The Cork City Seed Library, in the main city library, on the Grand Parade was conceived by Aisling Kett, a founder of Cork Soil Savers, an urban composting project based at Kyrl’s Quay in the city centre. The seed library itself is housed in an old recovered document cabinet since treated to a loving makeover by library worker and artist, Diana Sipova.

This vibrant new ‘library’, accessed through the Rory Gallagher Music Library, is decorated with Sipova’s botanical illustrations and a quote from Frances Hodgson Burnett’s The Secret Garden, and the aim is to focus on locally harvested, heirloom or organic varieties to encourage growers to pursue quality of seed and, in turn, the quality of the harvested crop.

“Soil Savers is an urban composting project … in Cork city,” said Ms Kett, “challenging the idea of waste as we go. One of our goals was to set up a seed library in the city, so I reached out to the Grand Parade library. We wanted a seed library for people to share knowledge, resources and varieties, and to create a community of growers and compost enthusiasts.” 

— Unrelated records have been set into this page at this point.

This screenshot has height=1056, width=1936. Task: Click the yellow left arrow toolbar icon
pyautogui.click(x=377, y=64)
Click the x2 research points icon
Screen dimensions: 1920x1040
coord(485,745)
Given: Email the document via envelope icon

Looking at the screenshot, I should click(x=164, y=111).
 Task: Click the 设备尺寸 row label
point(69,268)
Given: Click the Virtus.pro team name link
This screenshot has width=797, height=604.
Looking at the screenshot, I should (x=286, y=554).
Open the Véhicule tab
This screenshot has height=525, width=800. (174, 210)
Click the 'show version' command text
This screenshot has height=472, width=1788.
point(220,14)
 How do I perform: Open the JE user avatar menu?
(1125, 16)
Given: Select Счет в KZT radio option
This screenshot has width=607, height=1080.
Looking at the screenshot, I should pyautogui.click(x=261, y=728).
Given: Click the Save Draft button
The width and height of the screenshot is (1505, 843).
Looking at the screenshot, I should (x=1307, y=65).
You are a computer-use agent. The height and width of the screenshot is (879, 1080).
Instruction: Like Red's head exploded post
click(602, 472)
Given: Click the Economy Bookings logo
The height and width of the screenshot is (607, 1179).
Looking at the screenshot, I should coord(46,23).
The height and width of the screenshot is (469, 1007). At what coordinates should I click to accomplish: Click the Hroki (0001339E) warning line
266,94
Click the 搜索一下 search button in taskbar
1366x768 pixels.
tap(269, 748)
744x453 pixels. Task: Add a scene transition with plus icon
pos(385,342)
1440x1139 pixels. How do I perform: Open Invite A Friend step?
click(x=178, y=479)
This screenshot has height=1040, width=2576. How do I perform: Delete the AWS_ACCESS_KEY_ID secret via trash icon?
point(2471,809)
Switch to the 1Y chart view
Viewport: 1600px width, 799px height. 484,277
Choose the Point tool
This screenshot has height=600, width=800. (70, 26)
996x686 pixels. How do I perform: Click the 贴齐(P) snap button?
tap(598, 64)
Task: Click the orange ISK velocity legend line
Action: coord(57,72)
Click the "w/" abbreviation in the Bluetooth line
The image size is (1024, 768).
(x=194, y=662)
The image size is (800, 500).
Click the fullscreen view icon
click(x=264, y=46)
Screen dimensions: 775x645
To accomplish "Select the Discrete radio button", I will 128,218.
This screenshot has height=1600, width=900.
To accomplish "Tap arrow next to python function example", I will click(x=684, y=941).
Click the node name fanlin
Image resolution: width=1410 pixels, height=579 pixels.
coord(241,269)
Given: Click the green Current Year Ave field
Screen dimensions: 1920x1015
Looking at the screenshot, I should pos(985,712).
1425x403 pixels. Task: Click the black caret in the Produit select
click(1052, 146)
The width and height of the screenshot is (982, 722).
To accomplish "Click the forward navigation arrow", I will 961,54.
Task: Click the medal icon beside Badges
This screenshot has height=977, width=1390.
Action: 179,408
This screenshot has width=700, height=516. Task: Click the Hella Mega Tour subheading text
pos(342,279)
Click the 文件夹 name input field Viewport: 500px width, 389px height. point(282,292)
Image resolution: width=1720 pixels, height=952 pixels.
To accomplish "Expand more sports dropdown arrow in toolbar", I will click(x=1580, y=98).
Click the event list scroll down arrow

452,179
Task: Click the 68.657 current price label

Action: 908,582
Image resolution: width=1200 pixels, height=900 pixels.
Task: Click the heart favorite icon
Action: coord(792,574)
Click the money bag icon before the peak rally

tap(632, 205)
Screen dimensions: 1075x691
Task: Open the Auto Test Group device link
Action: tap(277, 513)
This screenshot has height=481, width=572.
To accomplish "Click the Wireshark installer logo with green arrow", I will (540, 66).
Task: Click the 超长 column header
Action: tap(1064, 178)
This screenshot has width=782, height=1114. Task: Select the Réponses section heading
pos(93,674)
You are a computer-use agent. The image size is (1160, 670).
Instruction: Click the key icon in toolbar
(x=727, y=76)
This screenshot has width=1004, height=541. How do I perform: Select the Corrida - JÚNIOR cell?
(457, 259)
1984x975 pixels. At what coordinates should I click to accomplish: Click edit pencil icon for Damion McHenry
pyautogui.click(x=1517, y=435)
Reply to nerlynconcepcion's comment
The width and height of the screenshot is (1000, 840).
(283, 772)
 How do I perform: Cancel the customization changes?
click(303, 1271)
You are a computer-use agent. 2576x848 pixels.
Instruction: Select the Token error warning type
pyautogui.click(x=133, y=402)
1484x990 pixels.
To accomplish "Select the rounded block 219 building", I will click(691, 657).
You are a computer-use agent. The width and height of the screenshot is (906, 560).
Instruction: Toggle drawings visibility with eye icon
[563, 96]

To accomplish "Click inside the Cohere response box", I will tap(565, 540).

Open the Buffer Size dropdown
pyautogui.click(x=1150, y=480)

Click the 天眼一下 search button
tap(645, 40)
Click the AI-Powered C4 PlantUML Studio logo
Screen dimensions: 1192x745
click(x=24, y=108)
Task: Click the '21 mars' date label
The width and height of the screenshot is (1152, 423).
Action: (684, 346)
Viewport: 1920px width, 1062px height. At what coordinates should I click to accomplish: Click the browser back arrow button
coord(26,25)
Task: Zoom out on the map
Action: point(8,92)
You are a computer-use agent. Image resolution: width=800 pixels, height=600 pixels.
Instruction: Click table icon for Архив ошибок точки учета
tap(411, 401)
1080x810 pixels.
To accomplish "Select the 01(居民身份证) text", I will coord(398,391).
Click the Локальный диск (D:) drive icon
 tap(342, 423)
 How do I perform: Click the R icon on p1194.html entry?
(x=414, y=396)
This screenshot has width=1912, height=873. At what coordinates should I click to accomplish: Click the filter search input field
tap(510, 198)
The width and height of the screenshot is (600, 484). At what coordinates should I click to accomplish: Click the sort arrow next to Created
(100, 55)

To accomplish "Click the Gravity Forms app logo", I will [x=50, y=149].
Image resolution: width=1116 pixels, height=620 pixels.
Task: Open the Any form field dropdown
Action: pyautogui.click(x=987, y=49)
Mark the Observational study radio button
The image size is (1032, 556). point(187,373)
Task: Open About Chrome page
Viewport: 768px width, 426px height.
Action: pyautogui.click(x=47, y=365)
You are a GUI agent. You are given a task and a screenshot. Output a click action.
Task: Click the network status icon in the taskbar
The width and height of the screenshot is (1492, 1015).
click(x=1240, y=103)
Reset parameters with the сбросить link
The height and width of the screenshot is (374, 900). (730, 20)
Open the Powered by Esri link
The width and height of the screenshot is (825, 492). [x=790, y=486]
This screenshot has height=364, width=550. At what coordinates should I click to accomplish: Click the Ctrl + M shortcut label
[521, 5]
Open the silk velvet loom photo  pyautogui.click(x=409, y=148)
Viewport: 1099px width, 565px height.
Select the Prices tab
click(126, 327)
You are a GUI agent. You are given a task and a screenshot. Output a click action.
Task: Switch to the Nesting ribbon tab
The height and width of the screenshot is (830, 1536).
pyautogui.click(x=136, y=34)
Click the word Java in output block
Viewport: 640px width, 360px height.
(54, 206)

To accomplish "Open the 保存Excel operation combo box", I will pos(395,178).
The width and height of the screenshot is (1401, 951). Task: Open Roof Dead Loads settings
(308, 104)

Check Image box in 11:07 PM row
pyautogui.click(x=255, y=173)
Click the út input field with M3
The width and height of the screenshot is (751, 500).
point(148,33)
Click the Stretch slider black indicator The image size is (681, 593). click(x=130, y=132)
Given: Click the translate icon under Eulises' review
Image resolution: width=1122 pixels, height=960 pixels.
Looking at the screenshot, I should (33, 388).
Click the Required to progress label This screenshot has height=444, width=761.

 Cork City Library will host the third in what is fast growing into a flourishing community network of seed libraries around Cork. Picture: iStock
Cork City Library will host the third in what is fast growing into a flourishing community network of seed libraries around Cork. Picture: iStock

Seed libraries are community-based initiatives which ‘lend’ seeds, usually with a focus on edible plants for growing your own fruit and vegetables, with borrowers taking seeds to use in their own gardens and growing spaces and, ideally, returning seeds when their own crop is eventually grown and harvested.

The modern seed library movement began with the creation of the first library, BASIL (Bay Area Seed Interchange Library), at the Berkeley Ecology Centre, in California, in 1999, and the first to be housed in a public library was established at the Gardiner Public Library, in New York, in 2004.

Seed saving — saving seeds after harvest to use again in the following growing season — has been a fundamental element of food production since humans first began living in agrarian societies and growing their own food. The seed library movement arose from a grassroots activist response to increasing corporate control by the agro-chemical sector of seed ownership and distribution rights, including the requirement of a licence to use a company’s seeds and the prohibition of reselling seeds from a harvested crop, which has had an especially negative impact on the livelihoods of peasant farmers in the developing world.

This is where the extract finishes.